Another thing I’m a sucker for is the outré and exotic. I’ve seen plenty of cop movies set in New York or L.A., and no doubt will see many more, so I enjoy a different backdrop now and then, and East Asian deserts are pretty far afield. I kept idly wondering if The Good, the Bad, the Weird was really supposed to be a historical western or if it was set in some post-apocalyptic future, because everything was a strange blend of the alien and the familiar-but-out-of-context. The Good dresses like an American cowboy, the Bad dresses like Eurotrash, and the Weird dresses in a crazy hodgepodge which at one point includes an antique diving helmet used as improvised armor in the Ghost Market shootout, and yeah, pretty much right there the movie had me won over completely. The soldiers look like modern soldiers, but the roving bandits look like thrift-store hipsters, and at least one of the Bad’s posse looks like a long-haired barbarian draped in furs and wielding a war hammer. None of which is a complaint, of course, as it all makes the movie that much more visually arresting. If half of that represents what Manchuria was like in the 30’s, I may have been born at the wrong time.
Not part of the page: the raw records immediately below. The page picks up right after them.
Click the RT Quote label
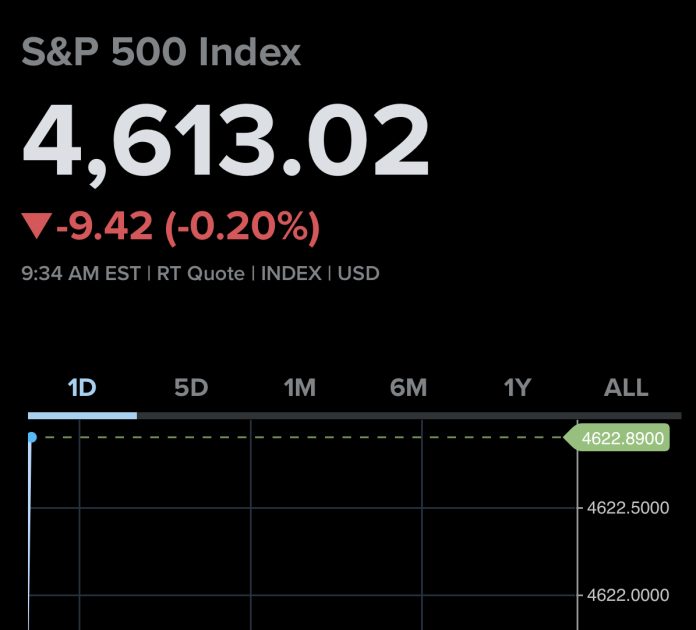 click(x=202, y=273)
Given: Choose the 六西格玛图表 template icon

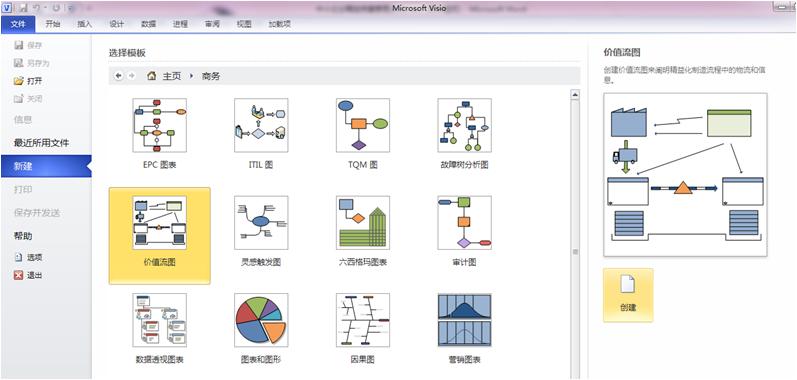Looking at the screenshot, I should tap(363, 223).
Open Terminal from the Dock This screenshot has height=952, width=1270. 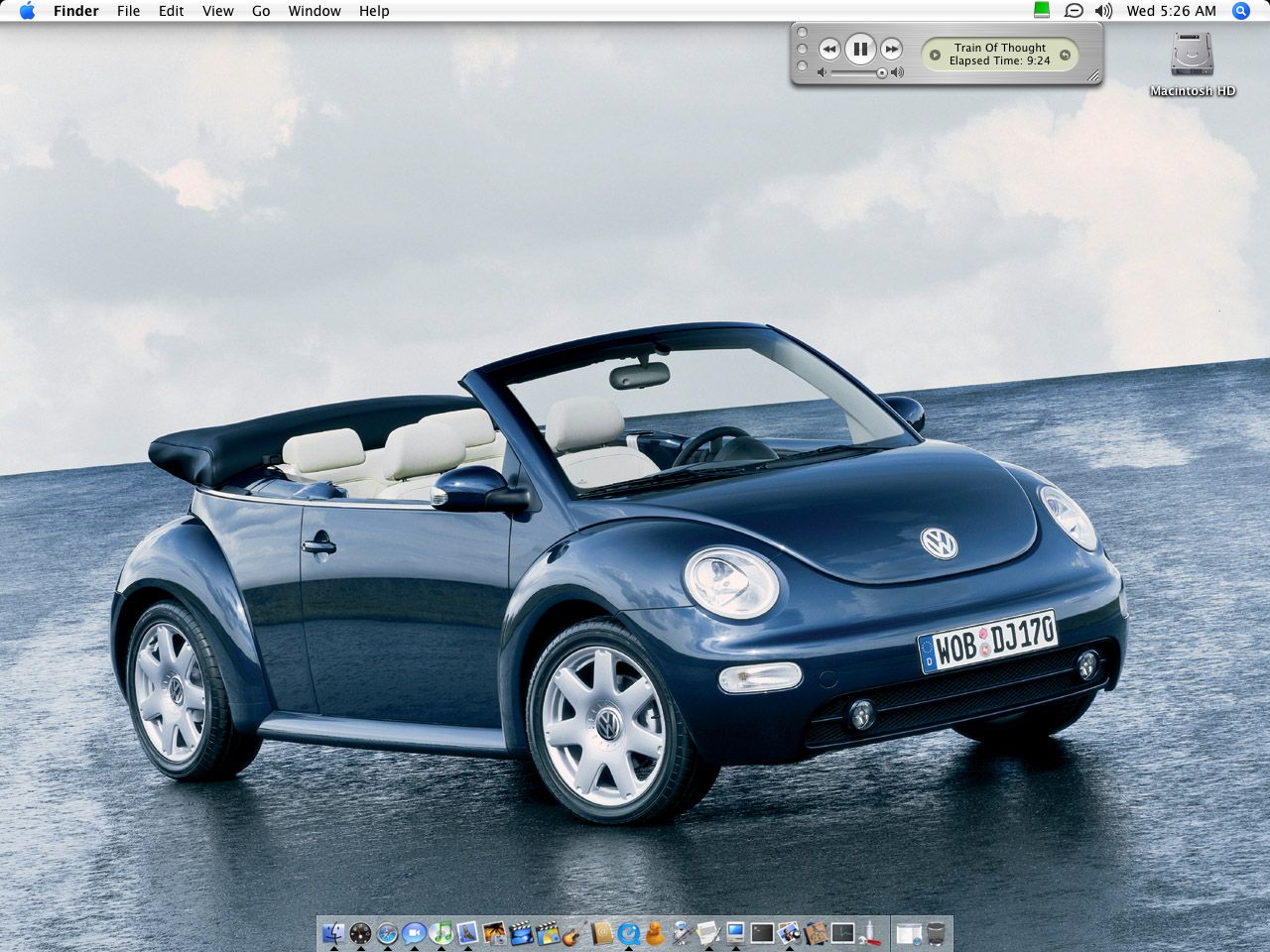(x=762, y=933)
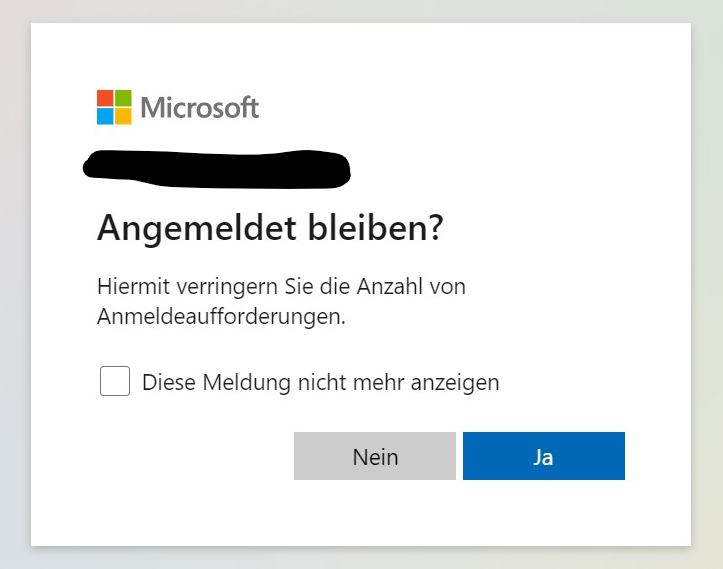Click the word 'Angemeldet' in the heading
Image resolution: width=723 pixels, height=569 pixels.
[196, 229]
I’d be remiss if I didn’t also commend The Good, the Bad, the Weird for its score, which is another element that is indebted in no small part to its cinematic forerunner (specifically Ennio Morricone) but also stands on its own. The music blends both eastern and western influences and produces something which has already taken up residence in my brain as the quintessential soundtrack to Asian Cowboy stories if ever there was one.
Years back, I watched The Host, which had come to my attention as Korean cinema’s answer to the monster movie, and I was glad to have watched it but felt like it didn’t quite resonate with me fully or match my expectations completely. The Good, the Bad, the Weird basically got on my queue as another swing, this time with an answer to the western, and this time the experiment was an unqualified success, exactly what I had been looking for and a fair amount of stuff that went above and beyond that. When I finish my current cowboy-mania, I can easily foresee tracking down more of Kim Ji-woon’s filmography.